A few days later my roommate was increasingly scruffy, his shirt and pants were rumpled and he was always lying down. He had one of those angelic complexions and smooth faces that appear particularly brutish when unshaven. He scarcely bothered to reply when I asked how he was doing.
Then I met Earl by chance on a nearby street and brought him to the basement room. He was a McGill student I had hitch-hiked with through Europe on the way to Istanbul to meet my brother and cousin on our way overland to India. I didn’t know then that Earl was the son of an Ottawa real estate tycoon who had given him a credit card. After Calcutta, he was able to fly back directly from Calcutta to Europe. No more summer diarrhoea for Earl!
My friend and my roommate seemed to hit it off, sitting face to face on the roommate’s bed smoking dope and making plans to meet later in the evening. I wasn’t included in the plans and didn’t know where they were going.
After that that day, I didn’t understand much of what the roommate said when he did speak. He was either incoherent or monosyllabic. One afternoon I told him I’d try to ‘get on his wavelength’ by smoking some of his hashish. It didn’t help and we ended up completely silent. The railway book wasn’t a topic of discussion. It was an Indian effort from early in the twenties filled with dorky illustrations and stilted English text.
I stopped talking to the fellow. Meanwhile his appearance continued to degenerate and his bristly face seemed wrinkled and much older, something like the character in Oscar Wilde’s classic novel ‘Portrait of Dorian Grey’.
On my last night in Calcutta it had become even hotter and I was reading on my cot, in my underpants, no top. The fan pushed down breaths of warm air from the ceiling.
When I got up to get materials to write a letter I saw my roommate was lying on his side staring at me with unblinking eyes. I continued to ignore him but there was growing tension in my body. Maybe I was showing muscles to frighten him off.
Keeping my eyes to myself, from my knapsack I took out a blue aerogramme form, a pencil and my cheap knife with a wooden handle. I unfolded the single blade and started to sharpen the pencil.
The voice across the distance between the two cots was hoarse and distant.
“That’s a mighty fine knife,” he said.
“I bought it in Herat in a bazaar. It’s good for peeling fruit.”
“Get out,” he grated. It was silent in the underground room except for the slight noise of the fan overhead.
“What are you saying? I paid for this room. I have the right to stay here.” I heard myself start to bluster.
“You’d better get out right now” he repeated. His eyes were fixed on me. I felt exposed in my underpants and bare chest.
I asked him what the problem was and he said something about me and my “queer friends.”

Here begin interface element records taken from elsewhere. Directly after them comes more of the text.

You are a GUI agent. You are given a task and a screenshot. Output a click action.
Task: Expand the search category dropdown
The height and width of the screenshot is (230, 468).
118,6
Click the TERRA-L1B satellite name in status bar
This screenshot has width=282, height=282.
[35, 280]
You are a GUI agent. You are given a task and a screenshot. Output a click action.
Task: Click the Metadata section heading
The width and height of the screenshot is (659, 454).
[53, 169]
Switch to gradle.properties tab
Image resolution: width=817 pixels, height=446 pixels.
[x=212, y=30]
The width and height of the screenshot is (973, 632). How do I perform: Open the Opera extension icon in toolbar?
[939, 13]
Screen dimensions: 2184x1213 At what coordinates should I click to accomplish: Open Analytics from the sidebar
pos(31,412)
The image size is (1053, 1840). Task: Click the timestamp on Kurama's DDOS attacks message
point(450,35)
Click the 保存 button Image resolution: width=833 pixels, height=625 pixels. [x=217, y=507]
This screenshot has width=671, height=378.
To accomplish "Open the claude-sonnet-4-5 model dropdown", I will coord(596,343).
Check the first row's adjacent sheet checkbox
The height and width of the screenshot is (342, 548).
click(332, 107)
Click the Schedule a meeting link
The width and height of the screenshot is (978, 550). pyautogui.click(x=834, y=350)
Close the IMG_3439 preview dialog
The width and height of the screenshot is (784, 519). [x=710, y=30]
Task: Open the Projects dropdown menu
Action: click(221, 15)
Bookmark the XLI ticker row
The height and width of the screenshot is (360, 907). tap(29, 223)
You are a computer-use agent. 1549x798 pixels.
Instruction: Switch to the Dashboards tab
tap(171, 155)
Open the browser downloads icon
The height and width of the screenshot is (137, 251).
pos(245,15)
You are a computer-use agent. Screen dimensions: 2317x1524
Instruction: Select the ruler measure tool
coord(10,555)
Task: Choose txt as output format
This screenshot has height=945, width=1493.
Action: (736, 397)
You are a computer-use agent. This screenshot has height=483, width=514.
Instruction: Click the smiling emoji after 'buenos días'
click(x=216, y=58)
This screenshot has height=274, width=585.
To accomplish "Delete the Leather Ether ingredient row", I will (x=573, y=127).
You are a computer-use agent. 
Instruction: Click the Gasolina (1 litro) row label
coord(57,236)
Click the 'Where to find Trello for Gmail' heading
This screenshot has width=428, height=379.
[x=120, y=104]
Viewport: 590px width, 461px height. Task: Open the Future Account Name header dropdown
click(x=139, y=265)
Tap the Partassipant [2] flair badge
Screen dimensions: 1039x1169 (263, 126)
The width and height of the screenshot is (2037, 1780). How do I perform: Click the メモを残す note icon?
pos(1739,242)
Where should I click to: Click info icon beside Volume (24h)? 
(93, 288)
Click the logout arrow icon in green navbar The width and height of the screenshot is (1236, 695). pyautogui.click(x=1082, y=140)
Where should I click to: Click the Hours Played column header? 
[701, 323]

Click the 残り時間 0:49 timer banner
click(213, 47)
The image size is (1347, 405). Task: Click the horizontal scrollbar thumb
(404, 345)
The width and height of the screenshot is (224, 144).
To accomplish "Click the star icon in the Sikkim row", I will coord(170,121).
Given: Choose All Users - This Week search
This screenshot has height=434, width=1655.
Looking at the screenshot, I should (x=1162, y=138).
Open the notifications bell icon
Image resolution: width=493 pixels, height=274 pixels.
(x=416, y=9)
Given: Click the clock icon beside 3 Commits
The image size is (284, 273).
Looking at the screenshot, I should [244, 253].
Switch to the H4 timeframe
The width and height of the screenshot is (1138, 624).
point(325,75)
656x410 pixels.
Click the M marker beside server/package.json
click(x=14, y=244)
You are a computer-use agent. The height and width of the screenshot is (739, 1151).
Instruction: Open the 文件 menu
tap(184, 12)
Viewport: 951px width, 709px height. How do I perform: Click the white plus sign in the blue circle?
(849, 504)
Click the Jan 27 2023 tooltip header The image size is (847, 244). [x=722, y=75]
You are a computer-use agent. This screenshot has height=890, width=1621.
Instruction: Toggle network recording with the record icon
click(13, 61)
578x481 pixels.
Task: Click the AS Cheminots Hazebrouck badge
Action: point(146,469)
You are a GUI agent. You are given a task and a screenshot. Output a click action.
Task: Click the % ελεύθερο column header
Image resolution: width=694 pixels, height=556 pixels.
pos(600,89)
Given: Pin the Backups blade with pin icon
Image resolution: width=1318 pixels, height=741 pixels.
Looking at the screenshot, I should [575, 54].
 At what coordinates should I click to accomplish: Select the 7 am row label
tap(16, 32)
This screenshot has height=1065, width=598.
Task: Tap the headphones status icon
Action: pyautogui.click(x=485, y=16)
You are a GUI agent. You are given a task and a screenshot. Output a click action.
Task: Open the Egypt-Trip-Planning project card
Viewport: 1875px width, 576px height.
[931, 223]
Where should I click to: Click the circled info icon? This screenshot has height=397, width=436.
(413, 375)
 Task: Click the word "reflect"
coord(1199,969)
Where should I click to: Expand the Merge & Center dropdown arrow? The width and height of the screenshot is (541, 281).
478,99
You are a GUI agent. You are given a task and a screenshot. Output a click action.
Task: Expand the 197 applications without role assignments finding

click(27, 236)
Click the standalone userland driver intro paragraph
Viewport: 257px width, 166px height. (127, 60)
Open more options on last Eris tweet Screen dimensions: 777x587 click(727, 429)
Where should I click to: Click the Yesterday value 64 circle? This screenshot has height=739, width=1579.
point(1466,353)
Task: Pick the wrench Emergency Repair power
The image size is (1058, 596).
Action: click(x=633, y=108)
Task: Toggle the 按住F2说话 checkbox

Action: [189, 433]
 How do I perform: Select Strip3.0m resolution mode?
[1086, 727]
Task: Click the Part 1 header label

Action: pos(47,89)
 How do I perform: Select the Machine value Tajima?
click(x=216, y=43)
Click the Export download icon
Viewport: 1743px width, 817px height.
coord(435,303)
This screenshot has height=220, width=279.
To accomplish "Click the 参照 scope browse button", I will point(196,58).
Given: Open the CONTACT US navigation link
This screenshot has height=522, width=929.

I said I wasn’t homosexual and was undressed only because I was hot. I started scrawling on the letter form, my neck bent but eyes up, monitoring him while I digested the information about my friend.
“Get out of here. I won’t be responsible.”
“Where am I supposed to go at night?” I said.
My fear hit a tipping point then and my mind became frigid cold. I was filled with an almost unbearable rage and tensed-up prepared to fight. I glared the stranger’s blank face and glassy eyes. I don’t know what I would have done in that hot room in the basement of the hostel if he had come at me or even gotten off his bed.
“I’m staying,” I said and put away the incomplete letter and knife. I lay down and pulled the sheet up to my neck.
I don’t know how but I fell asleep immediately.
In the morning, he was still staring at me.
I said I was getting out, stuffed my clothes into the knapsack and went upstairs.
After a breakfast of rolls, jam and milky Indian tea, I went downstairs for my pack. Silently, he looked up at me over the train book, it was upside down.